Try not to think about it. Yeah, that makes it less painful / more tolerable too. Just don’t friggin’ think about it. Friend(s)? Relationship(s)? Prospects thereof? Attempting to find/grow that, connect, etc.? Yeah, it’s shit, it’s hard, it sucks, it’s painful. But if I don’t think about it – as much as feasible (keep busy with lots ‘o other stuff/sh*t) – and also, mostly not even trying, … it hurts less, … even quite a bit less. Sh*t, … that ain’t exactly a solution though, … not even close – more like just friggin’ pain relief. Haven’t stopped the source/cause of the pain. No wonder I had a friggin’ headache. Whole bloodly weekend off and … try? Prospects? Yeah, did go to a social event. Hell, went to really at least two such events. Did I try? No, not really hardly at all. Attitude? Yeah, rather “negative” – or perhaps more so too friggin’ realistic attitude. Mostly with attitude ain’t no friggin’ way in hell I’m gonna meet ‘n connect with nobody. Not that it was bad – not even that I was “negative” on it. Tryin’ to think how to more accurately describe/convey. Kind’a like attitude of not trying, not caring, anticipating and having zero prospects, and not caring about it and not thinking about it – or … well, not quite really/fully, but sort’a like tryin’ to fake myself out and think that way. And just not push myself on it. Yeah, no wonder I had a friggin’ headache. And despite all that, it was “okay” – for certain definitions of “okay”. Wasn’t really all that painful at all (okay, except for the headaches). Enjoyable? Eh, passable, more-or-less. Did I enjoy it enough I’d want to do it again? Oh, more like I’d kind’a slightly prefer not to, but keep throwing myself at it anyway – ’cause, yeah, that’s some ‘o ’bout the best prospects I got, … even if they’re about zilch. FML. Yeah, … not think about it. :-> (Much!) less painful that way – at least for the most part. Results? Eh, thus far cr*p, either way.

Use what works. Yeah, I need to get to that. Crud – long ways to go. And already over 50 years down. Rats.
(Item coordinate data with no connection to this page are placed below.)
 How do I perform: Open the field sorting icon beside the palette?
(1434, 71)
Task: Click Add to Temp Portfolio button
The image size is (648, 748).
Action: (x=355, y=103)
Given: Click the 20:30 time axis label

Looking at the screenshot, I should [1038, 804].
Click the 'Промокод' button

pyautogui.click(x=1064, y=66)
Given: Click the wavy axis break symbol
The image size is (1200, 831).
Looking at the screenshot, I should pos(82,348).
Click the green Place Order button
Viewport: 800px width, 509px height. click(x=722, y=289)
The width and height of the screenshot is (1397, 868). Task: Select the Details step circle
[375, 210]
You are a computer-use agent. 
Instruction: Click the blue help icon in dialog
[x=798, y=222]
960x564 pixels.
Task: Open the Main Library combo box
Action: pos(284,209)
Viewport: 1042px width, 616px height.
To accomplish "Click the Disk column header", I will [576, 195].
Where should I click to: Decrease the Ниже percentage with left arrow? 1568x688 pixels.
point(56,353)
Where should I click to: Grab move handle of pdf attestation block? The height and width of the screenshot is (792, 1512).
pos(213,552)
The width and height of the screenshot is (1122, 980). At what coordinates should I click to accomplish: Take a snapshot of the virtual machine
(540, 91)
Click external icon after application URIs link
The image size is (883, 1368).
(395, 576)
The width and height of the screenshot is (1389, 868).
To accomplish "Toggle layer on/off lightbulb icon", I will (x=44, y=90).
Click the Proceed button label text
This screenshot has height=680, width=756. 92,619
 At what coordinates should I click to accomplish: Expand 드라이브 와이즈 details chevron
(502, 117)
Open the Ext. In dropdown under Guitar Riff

And, to attempt to end on a more positive note. Some modest bits of communications in recent weeks have gone pleasantly surprisingly well. Kind’a out-of-the-blue. Not gonna detail on this blog, and really only a couple “conversations” or so, and, … buggers, just on-line text, no IRL, ’bout zilch prospects of that, but … what the hell, certainly better than nothing. Yes, even some very nice positive complimentary comments from someone to me – but alas, over thousands of miles away, and for that and a host of other reasons, will probably never even meet, and … relationship or anything like that? No, ain’t gonna happen, nowhere close, … even if I might wish it – whole lot ‘o reasons, not gonna detail any ‘o that here. And, unfortunately, far too seldom and sporadic and irregular – just generally don’t have that with much or any regularity or dependability (do have one most excellent friend – but a lot ‘o constraints there too … and no, not gonna detail). So, yeah, generally, far too little connection. Cr*p, didn’t I say something about positive? Anyway, at least some bits ‘o nice “connected” on-line chat or the like. Would be nice if I had some such nice conversations – and preferably in person – and much more regularly. Oh well, I can dream, right? Speaking of which, had fairly decent interesting dream overnight – but forgotten almost all of it now. Sleep? Ah, yeah, whatever, too late for more ‘o that – got some. Whatever, sometimes other things are (much) more important than sleep.